We, the nation of 1.25 billion (and counting), are a proud nation. We love bragging about our ancient Culture – the science of Yoga and Ayurveda, the Zero we invented, our literature, the diversity of languages, respecting elders, abusing and harassing women…wait what? Am I insane? What am I talking about? How dare I question our great Indian culture, that worships Durga but kills a girl child? See, I am doing it again. Wow, I must be a Feminazi.
If you want to know about the great Indian Culture, ask that girl who takes the bus everyday, and stands in the corner with her bag covering her chest and hands at the back, hoping this would be enough deterrent for a potential molester. If you want to know about the great Indian culture, ask that girl who takes an auto/cab everyday, praying that the driver is a decent guy so that she doesn’t have to spend the entire ride under his lusty eyes gazing at her from the rear-view mirror.
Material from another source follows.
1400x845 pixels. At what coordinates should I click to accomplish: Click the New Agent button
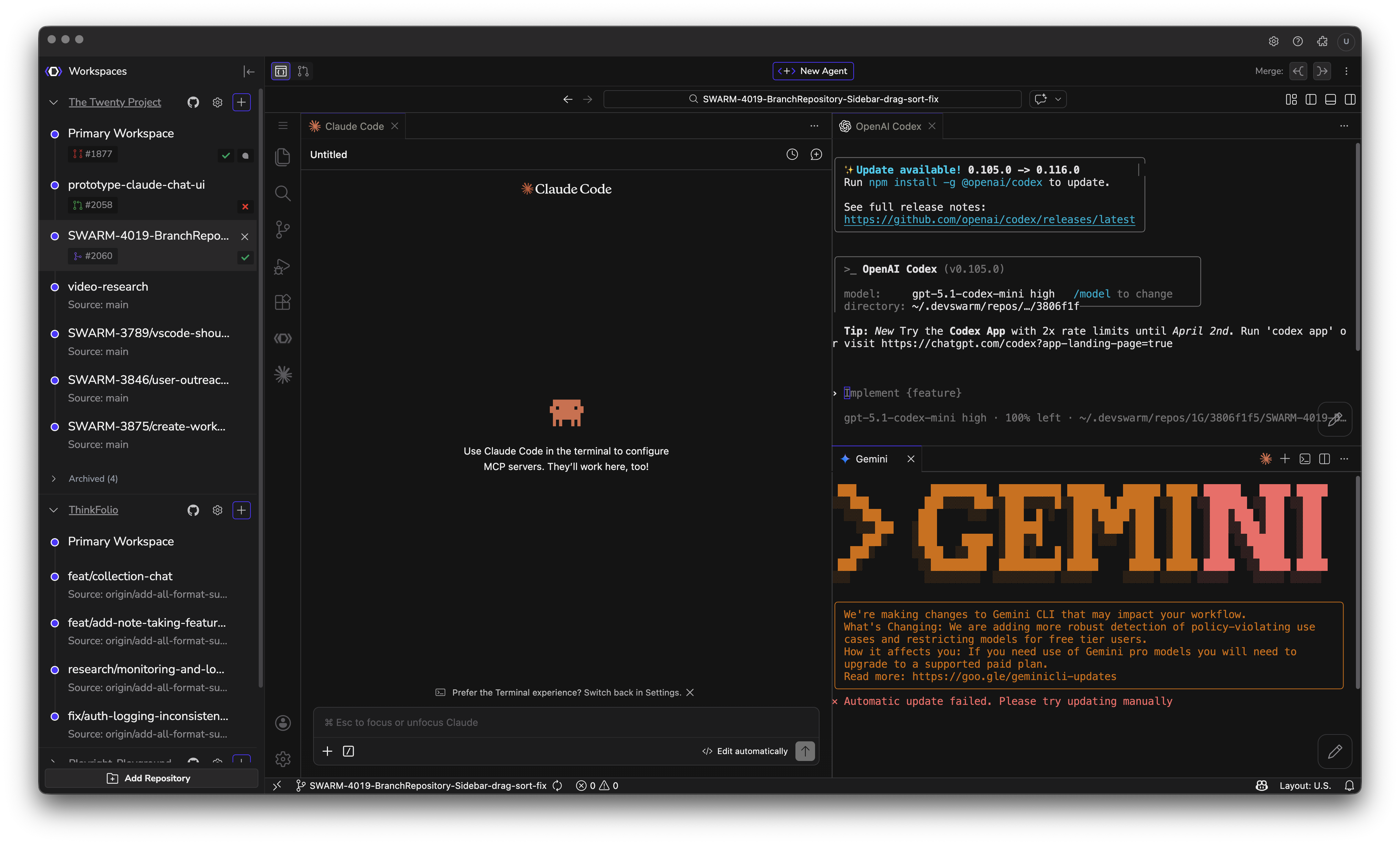[813, 71]
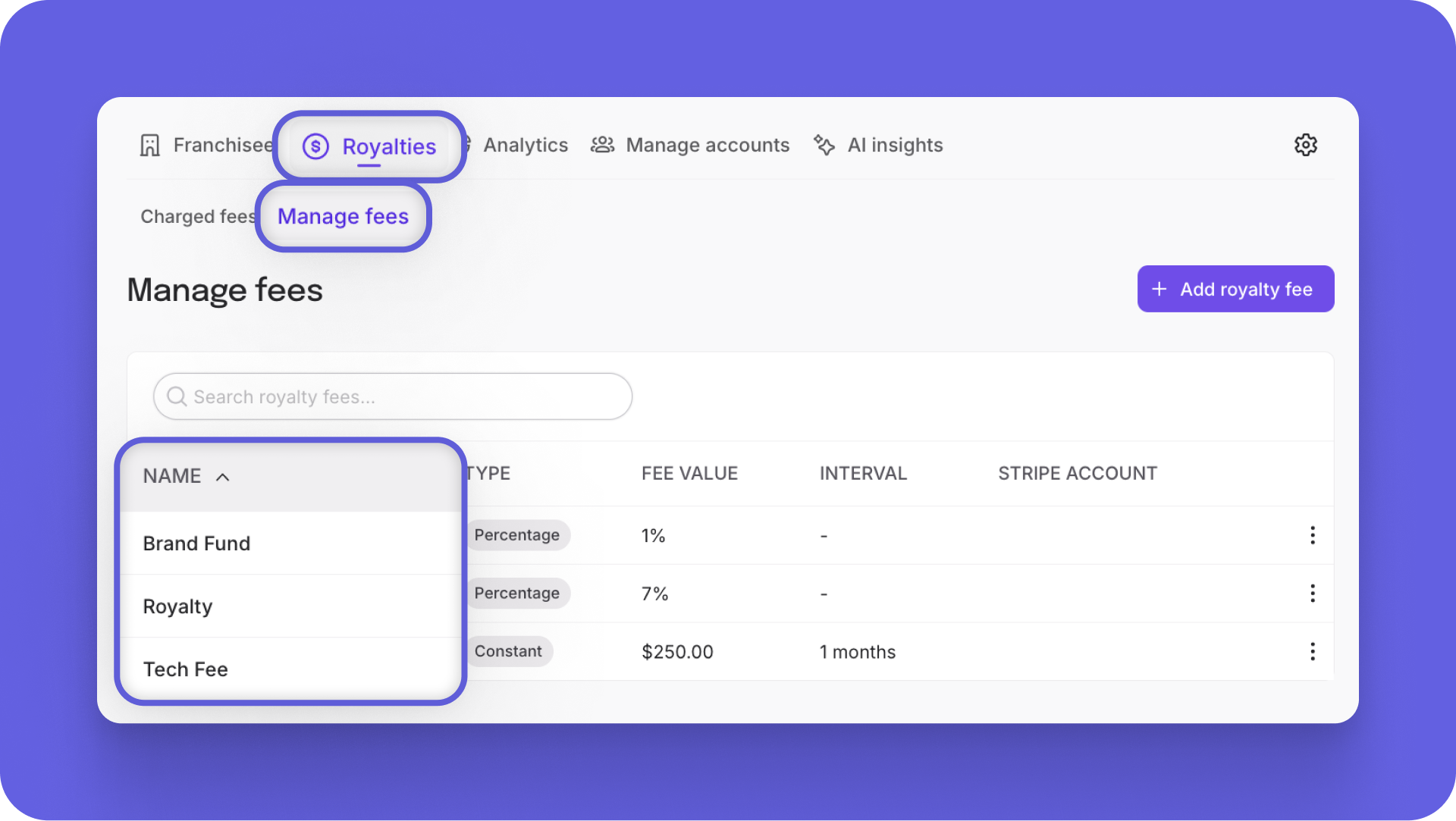Screen dimensions: 1456x821
Task: Open the Charged fees sub-tab
Action: [197, 217]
If you want to know about the great Indian culture, ask that woman who drives to work everyday after dropping her kids to school/day care, and is honked at incessantly even though she overtook the driver from right, because she is “a lady driver”.
If you want to know about the great Indian culture, ask that girl who is made to parade in front of a new family everyday, because she is of “marriageable age and dark skinned”. If you want to know about the great Indian culture, ask that girl who was called “a b*tch with an attitude” by a random stranger at the pub she refused to dance with. If you want to know about the great Indian culture, ask that girl who is flooded by hate messages in her inbox, because she chose to comment on a sexist answer at Quora. Or how about you ask that woman who is branded “sexually frustrated” because she spends long hours at work and pushes her team of men to do better on the sales pitch, while rocking that red lipstick and high heels?
Or, maybe you should ask that woman who can’t enter the Puja room during her periods about how great the Indian culture is. Or the woman who is told by her aunt when she is eating her favorite blueberry muffin “How will you find a nice boy if you keep stuffing yourself? Why don’t you eat a salad for a change?” Or maybe the woman who was broken up with because she was more qualified and earned more than her insecure boyfriend.
The Indian culture will still remain great, because some of you will continue to bother the girls who didn’t say a clear NO to your advances, despite dropping hundreds of hints. The Indian culture will still remain great because I didn’t laugh on that horribly sexist joke you sent me over Whatsapp. And of course, the Indian culture will remain unlike any because a Hindu IAS topper chose to marry a Muslim IAS topper, and it was very obviously Love Jihad.
Do I need to specify that all this is “pungent sarcasm”? I guess I do, I don’t have the patience to explain it later to the protectors of “Bharat ki Sanskriti”.